How to play Patriarchy Chicken and win

by allthoughtswork

you talkin to me chicken


Here are the rules.

  1. Be a woman.
  2. Walk in a crowded place.
  3. When a man approaches, hold to your path, let HIM move aside for YOU.
  4. Keep walking.

Stop rolling your eyes, this is radical stuff for a gender that’s been taught to squeeze over, give way, cede their position, and generally take up as little space on planet Earth as is humanly possible. You know, to be nice. That shit erodes your self-esteem little by little over time like a million hands wearing down a banister.

Fuck that.

I’ve been reigning champ at Sidewalk Chicken for a long time but I’m not a dick about it. There are general rules of engagement as well as extenuating circumstances: Stay to the right, give a little extra space for the one carrying six large bags, watch out for the drunk toddlers running ahead of their catatonic parents, etc. In my world, everybody has the same cred.

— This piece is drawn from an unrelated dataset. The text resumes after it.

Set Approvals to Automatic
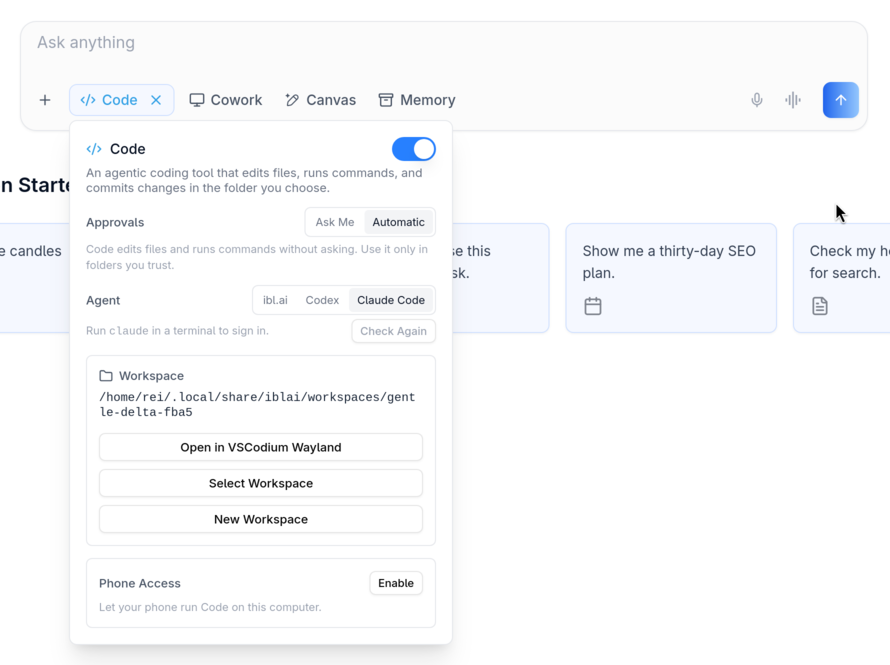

Hey…I don’t give a shit if this IS the text of your life, numbnuts, you’re crossing a street now, look up from the Gawd. Damned. Phone.

I’ll cut a pretty undeniable trail through any space, I’ve made packs of teenagers part like the Red Sea, male and female. All you have to do is remove eye contact, stop, and stand stock still. If both parties are moving, it’s your word against theirs who bumped into whom but if you’re stationary and they plow into you, well, nobody blames the lamp post for their cracked smartphone. Numbnuts.